_Extracted text_:
================

Something to note: several of the quasi-splinter groups such as the Lollards and the Waldensians ended up aligning with Protestants after the Reformation, but many of the documents we have for them come from a point in time after they had been influenced by mainstream Protestant views. Thus, it's not clear what all their beliefs and practices were in earlier times. Clearly, their affiliation indicates they were closer to Protestantism than Catholicism, but they may have been primarily anti-Catholic for various reasons without originally holding to vital Protestant principles.


----------



## Semper Fidelis (Jul 28, 2013)

It's a little easier to see the pre-Reformational influence of the Lollards, especially since Luther declared: ""Ich ben ein Hussite!" (I am a Hussite)

The Waldensians are obviously much earlier. It seems the Waldensians owe much to the French never quite being on board with Rome after the whole mess with the Papacy being in Avignon.

I find it fascinating, in the Providence of God, how some of the national elements came together to set the conditions for the Reformation to survive.


----------



## RamistThomist (Jul 28, 2013)

================

_Input for this task_:

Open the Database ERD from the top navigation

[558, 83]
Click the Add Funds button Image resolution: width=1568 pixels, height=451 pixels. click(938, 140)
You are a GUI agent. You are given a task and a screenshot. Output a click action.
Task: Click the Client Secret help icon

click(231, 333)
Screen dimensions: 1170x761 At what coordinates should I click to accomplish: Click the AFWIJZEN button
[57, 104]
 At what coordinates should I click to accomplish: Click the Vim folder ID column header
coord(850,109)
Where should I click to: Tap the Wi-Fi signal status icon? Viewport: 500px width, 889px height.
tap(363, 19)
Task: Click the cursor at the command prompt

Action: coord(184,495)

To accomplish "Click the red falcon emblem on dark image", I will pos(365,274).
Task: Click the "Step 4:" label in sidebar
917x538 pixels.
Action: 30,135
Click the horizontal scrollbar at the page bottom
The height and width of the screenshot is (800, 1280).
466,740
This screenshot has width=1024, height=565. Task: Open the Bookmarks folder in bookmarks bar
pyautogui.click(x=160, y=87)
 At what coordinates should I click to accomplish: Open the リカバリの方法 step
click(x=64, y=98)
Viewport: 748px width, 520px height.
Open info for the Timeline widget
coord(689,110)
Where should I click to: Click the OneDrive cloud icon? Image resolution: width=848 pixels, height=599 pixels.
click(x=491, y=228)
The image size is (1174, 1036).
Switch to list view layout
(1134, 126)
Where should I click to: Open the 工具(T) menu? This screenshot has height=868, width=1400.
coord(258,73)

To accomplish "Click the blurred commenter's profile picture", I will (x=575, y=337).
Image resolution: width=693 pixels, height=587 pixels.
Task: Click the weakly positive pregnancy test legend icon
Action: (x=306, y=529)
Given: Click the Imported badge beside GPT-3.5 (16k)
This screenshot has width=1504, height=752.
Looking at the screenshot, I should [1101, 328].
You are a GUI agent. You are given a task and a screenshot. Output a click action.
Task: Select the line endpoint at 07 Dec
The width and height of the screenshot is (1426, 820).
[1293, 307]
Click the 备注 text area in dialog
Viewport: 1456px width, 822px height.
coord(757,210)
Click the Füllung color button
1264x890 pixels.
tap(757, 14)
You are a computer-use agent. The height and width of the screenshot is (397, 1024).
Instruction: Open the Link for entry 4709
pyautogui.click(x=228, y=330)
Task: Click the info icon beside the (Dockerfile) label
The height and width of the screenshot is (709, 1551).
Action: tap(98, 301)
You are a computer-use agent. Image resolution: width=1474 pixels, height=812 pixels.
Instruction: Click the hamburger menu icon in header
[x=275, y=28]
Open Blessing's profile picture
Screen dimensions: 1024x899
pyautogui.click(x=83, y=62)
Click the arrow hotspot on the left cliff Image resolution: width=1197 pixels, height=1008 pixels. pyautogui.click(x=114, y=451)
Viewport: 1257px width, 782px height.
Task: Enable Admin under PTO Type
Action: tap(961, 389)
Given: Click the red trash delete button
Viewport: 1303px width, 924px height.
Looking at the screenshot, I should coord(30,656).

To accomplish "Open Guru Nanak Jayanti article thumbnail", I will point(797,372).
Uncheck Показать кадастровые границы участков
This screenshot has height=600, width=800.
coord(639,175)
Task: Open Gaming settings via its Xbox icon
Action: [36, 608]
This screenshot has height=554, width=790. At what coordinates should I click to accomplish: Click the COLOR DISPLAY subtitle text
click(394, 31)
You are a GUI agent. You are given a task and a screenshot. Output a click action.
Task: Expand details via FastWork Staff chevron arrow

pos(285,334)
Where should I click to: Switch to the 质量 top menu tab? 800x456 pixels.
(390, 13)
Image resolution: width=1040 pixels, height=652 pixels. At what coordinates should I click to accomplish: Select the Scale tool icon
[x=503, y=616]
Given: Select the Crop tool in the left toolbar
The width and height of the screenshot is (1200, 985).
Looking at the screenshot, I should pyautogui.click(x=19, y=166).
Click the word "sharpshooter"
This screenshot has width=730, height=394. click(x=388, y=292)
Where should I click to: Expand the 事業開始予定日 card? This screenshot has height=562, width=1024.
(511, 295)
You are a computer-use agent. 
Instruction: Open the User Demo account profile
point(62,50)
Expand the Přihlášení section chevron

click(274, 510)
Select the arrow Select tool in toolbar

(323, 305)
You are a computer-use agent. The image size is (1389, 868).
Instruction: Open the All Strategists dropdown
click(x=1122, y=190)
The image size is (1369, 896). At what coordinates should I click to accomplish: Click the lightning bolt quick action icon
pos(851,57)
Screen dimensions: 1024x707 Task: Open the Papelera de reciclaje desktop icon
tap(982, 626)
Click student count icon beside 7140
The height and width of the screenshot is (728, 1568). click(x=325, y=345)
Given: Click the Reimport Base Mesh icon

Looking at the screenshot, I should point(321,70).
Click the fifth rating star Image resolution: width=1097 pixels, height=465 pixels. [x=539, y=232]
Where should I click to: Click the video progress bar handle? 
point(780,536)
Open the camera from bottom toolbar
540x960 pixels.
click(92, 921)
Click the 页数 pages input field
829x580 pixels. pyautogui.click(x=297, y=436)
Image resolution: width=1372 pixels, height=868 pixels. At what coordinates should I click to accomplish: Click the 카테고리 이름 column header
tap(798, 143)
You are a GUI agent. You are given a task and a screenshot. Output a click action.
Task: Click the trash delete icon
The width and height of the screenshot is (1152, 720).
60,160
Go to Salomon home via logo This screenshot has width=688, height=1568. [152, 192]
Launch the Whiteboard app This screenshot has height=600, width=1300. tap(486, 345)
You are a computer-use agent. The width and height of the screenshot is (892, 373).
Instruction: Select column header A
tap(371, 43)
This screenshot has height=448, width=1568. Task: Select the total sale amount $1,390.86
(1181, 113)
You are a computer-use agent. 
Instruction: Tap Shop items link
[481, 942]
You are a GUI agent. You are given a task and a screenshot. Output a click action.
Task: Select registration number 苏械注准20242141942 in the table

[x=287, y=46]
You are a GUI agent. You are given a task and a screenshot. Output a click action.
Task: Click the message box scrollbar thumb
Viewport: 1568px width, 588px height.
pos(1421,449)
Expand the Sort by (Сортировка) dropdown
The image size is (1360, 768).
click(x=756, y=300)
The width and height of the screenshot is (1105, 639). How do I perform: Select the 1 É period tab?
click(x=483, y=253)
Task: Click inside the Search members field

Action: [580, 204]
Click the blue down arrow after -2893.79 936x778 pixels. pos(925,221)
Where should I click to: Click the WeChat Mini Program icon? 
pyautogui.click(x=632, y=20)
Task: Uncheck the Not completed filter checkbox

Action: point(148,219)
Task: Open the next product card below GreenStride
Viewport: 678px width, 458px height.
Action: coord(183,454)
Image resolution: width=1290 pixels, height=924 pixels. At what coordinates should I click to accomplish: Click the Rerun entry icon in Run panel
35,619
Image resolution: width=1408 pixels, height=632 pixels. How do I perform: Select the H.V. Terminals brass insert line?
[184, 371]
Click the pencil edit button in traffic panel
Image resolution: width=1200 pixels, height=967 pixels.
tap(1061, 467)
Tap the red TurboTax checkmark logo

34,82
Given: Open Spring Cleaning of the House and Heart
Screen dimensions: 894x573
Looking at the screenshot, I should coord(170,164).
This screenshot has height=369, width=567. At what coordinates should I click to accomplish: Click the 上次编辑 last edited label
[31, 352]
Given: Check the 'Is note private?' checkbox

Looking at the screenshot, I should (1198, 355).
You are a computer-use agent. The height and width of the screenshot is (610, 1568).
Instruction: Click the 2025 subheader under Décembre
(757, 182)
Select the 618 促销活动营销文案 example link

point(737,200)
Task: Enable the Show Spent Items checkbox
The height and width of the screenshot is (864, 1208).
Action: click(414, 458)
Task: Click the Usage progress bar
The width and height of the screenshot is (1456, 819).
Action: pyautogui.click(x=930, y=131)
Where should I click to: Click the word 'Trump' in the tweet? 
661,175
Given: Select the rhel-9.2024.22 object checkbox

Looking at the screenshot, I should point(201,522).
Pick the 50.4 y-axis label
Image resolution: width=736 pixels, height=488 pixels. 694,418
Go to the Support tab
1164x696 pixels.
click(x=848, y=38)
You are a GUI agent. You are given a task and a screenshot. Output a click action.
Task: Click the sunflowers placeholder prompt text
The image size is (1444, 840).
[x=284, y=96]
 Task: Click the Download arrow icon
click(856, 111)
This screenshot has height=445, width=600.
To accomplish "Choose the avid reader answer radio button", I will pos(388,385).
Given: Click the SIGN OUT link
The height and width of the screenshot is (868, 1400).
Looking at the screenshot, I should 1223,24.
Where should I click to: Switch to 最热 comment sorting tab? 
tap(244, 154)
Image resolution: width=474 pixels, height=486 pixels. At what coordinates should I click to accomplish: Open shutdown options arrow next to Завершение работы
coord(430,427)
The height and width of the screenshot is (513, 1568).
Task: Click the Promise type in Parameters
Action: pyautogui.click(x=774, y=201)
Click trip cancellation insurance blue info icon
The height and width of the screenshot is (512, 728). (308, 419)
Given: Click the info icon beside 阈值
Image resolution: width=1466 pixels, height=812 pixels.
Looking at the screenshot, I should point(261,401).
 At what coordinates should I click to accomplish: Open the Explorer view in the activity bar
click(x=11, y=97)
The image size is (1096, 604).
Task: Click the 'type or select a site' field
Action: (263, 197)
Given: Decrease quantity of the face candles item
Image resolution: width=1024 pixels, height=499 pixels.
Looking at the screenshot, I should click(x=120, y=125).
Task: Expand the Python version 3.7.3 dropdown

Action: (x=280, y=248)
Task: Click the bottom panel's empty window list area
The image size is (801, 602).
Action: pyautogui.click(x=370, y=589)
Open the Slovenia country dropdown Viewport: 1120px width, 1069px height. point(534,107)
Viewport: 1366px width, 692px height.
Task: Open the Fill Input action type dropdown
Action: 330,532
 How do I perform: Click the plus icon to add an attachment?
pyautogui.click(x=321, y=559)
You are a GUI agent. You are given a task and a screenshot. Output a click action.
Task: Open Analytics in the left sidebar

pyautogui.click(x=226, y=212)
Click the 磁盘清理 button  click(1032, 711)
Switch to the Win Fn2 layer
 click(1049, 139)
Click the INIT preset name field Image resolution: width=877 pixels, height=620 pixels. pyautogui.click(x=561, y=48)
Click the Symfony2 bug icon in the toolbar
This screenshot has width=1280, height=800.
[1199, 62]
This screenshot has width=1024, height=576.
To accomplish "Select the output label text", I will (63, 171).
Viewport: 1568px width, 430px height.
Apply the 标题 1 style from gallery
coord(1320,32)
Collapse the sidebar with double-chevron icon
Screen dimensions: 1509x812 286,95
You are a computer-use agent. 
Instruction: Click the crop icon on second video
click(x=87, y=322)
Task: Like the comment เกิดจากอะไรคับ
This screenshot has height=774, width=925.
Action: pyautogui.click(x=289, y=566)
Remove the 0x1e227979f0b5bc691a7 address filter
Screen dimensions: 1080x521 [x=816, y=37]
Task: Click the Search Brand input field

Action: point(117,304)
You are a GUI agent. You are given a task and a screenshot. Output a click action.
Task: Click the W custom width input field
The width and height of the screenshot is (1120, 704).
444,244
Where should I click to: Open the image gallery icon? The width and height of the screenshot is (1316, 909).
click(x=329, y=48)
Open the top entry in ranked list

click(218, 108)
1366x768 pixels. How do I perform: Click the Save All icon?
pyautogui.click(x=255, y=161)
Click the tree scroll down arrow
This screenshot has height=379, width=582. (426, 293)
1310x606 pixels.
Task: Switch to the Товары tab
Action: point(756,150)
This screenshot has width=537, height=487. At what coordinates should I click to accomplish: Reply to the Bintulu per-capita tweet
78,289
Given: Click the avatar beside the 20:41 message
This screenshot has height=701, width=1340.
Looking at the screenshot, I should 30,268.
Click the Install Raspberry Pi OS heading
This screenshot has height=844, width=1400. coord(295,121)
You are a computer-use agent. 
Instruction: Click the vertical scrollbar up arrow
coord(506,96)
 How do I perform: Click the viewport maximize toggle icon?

================

_Exercise set_:
1/ In the entries, write out verbatim every line between the line holding "Where should I click to: Expand" and the line holding "click(x=1122, y=190)", inclusive.
2/ Write what comes next in the forum thread on the Lollards and Waldensians, picking up after its last line.

_Responses in order_:
1/
Where should I click to: Expand the 事業開始予定日 card? This screenshot has height=562, width=1024.
(511, 295)
You are a computer-use agent. 
Instruction: Open the User Demo account profile
point(62,50)
Expand the Přihlášení section chevron

click(274, 510)
Select the arrow Select tool in toolbar

(323, 305)
You are a computer-use agent. The image size is (1389, 868).
Instruction: Open the All Strategists dropdown
click(x=1122, y=190)

2/
For a fun fictonal read, try _Rora_ by Huggins. It's on a Waldensian hero.


----------



## SRoper (Jul 30, 2013)

Semper Fidelis said:


> It's a little easier to see the pre-Reformational influence of the Lollards, especially since Luther declared: ""Ich ben ein Hussite!" (I am a Hussite)



Weren't the Lollards English and the Hussites Czech? Is it typical to apply the term Lollard to the Hussite movement?


----------



## SeanPatrickCornell (Jul 30, 2013)

Correct. The "Lollards" were followers of John Wycliffe in England. The "Hussites" were followers of Jan Hus in Czechoslovakia.

Lollards are not Hussites.


----------



## RamistThomist (Jul 30, 2013)

True, but Hus drew heavily from Wycliff's work.


----------



## SeanPatrickCornell (Jul 30, 2013)

I have no doubt of that.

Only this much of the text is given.